• Exercise prompt:
Could you rewrite the data from the line with "Task: Click the Expert" through the end, changing "screenshot" to "image" and keeping everything else the same? Leave the pictures out of your answer.

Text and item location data
◇ ◇ ◇ ◇

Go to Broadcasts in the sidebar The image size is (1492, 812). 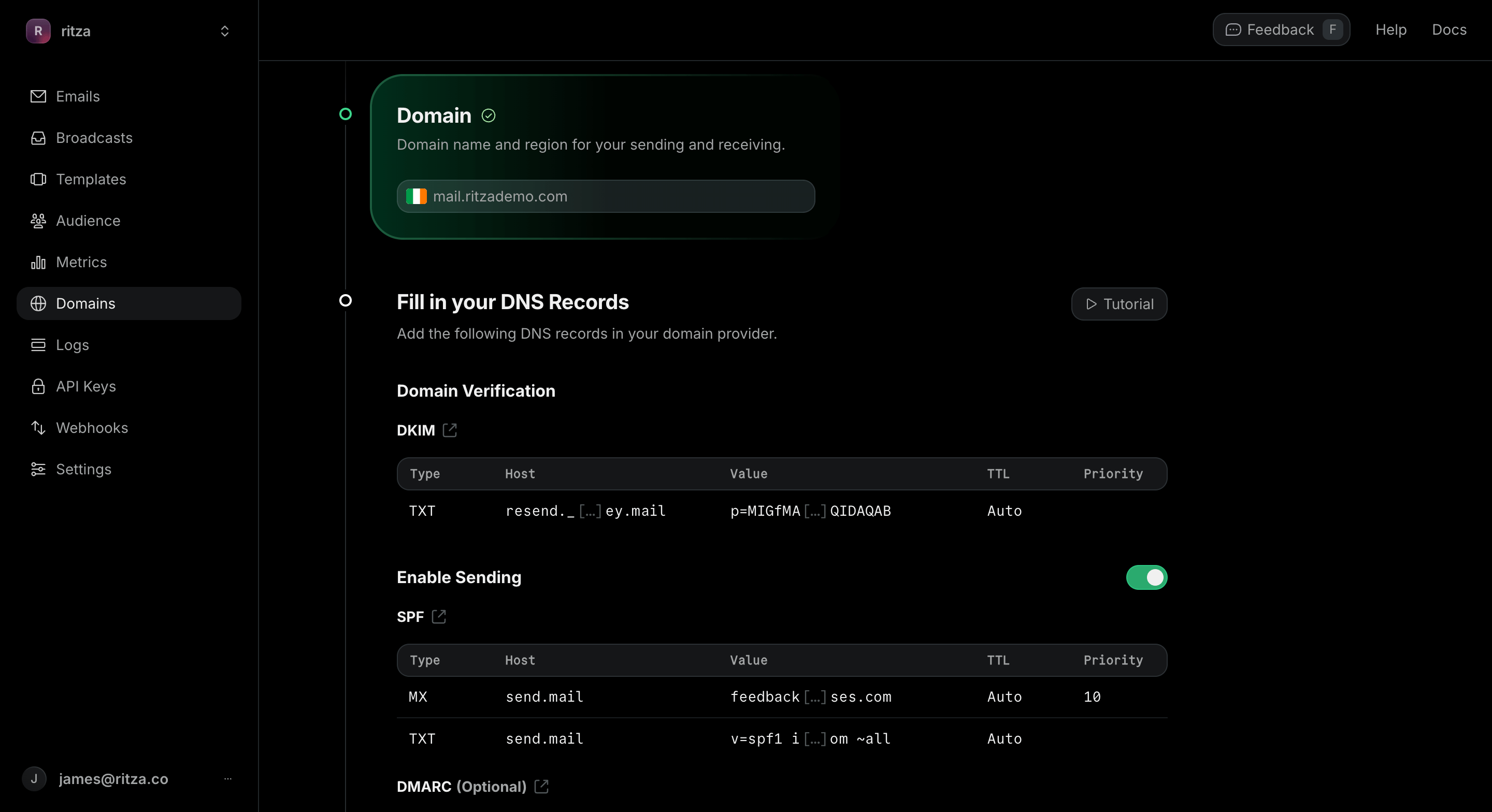click(x=94, y=138)
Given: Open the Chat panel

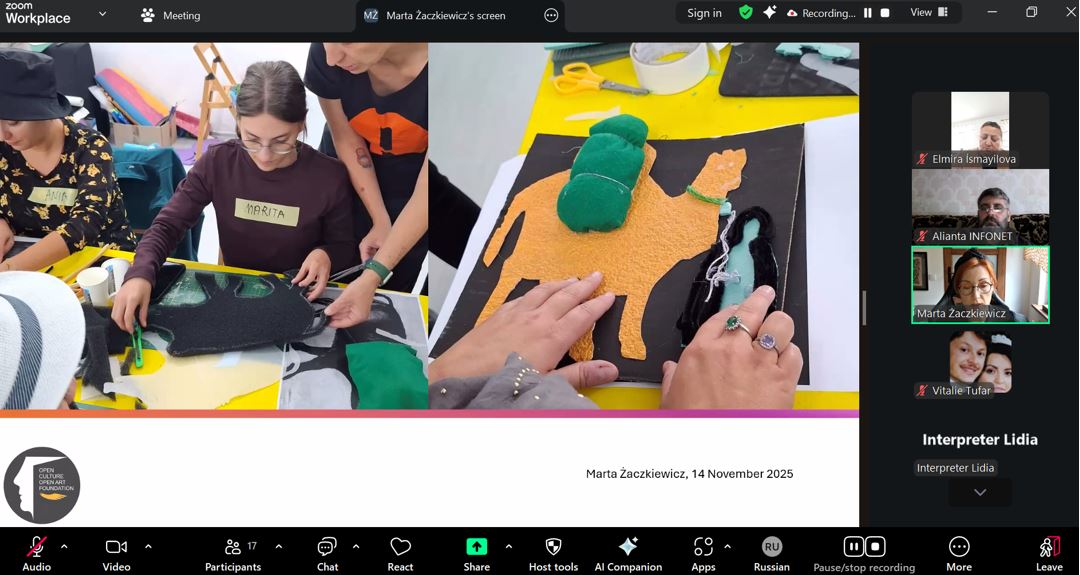Looking at the screenshot, I should click(327, 547).
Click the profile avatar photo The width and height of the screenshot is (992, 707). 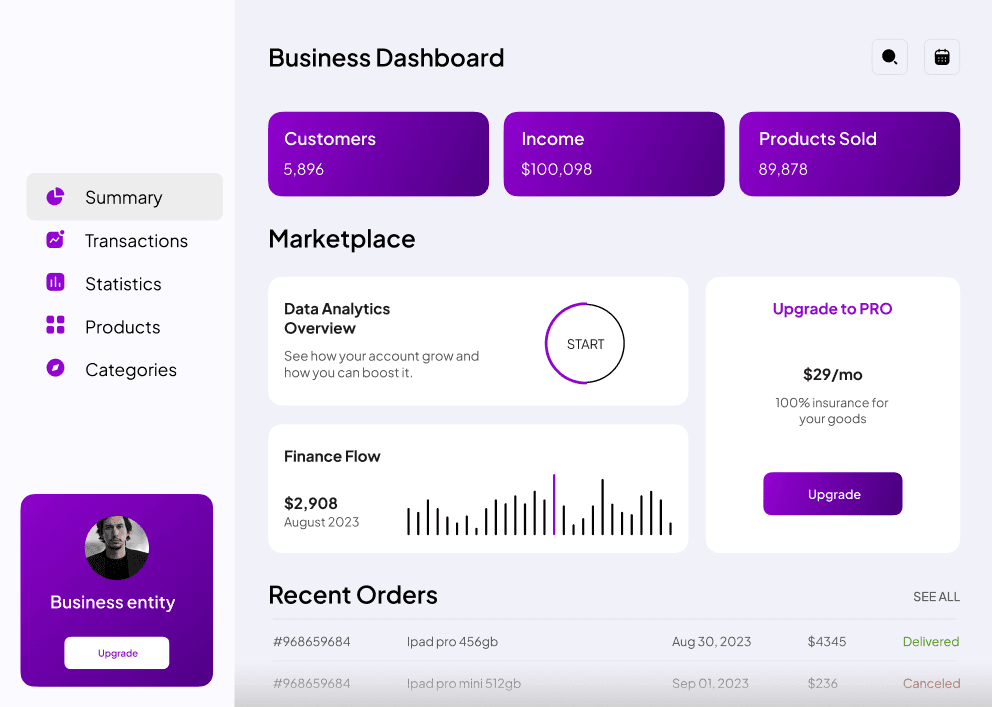coord(116,547)
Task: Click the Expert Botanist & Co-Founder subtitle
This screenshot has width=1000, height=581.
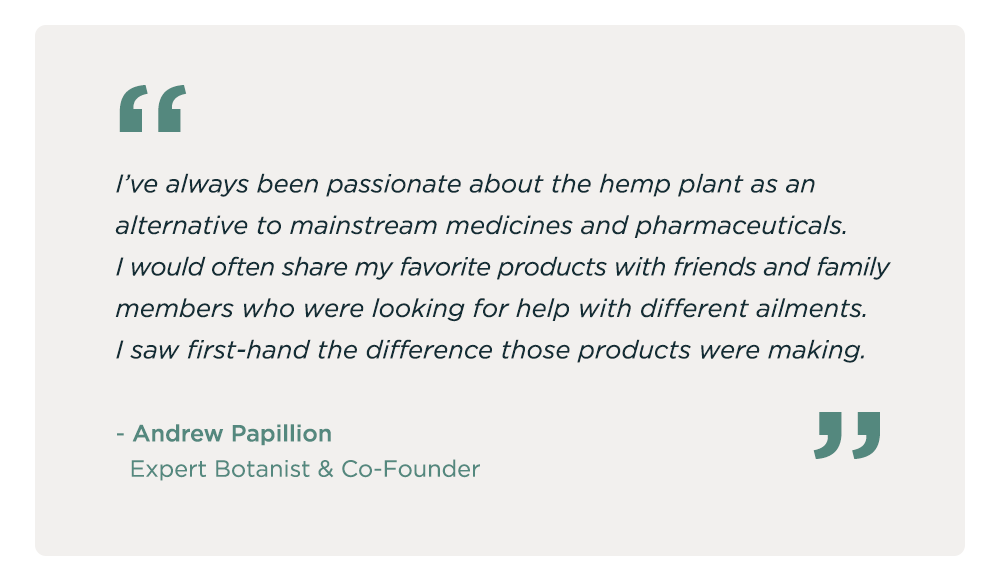Action: (x=305, y=468)
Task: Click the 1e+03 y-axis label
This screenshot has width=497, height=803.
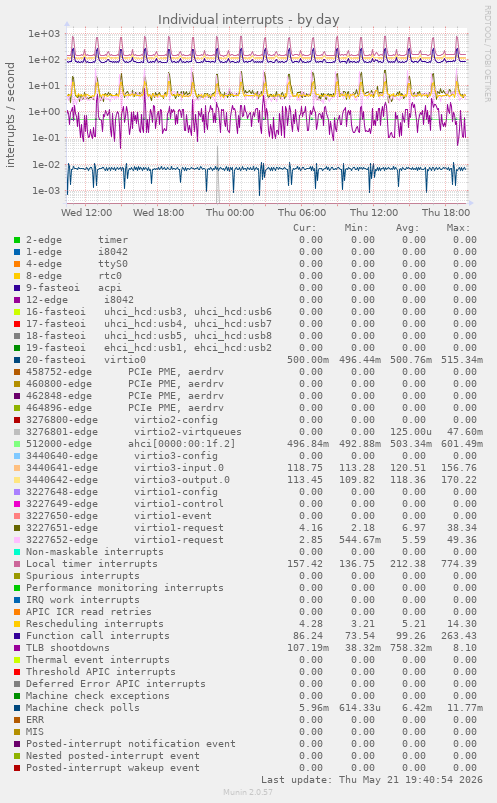Action: [44, 34]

◇ ◇ ◇ ◇

• Solution for this exercise:
Task: Click the Expert Botanist & Co-Founder subtitle
This image has width=1000, height=581.
Action: (x=305, y=468)
Task: Click the 1e+03 y-axis label
This image has width=497, height=803.
Action: [44, 34]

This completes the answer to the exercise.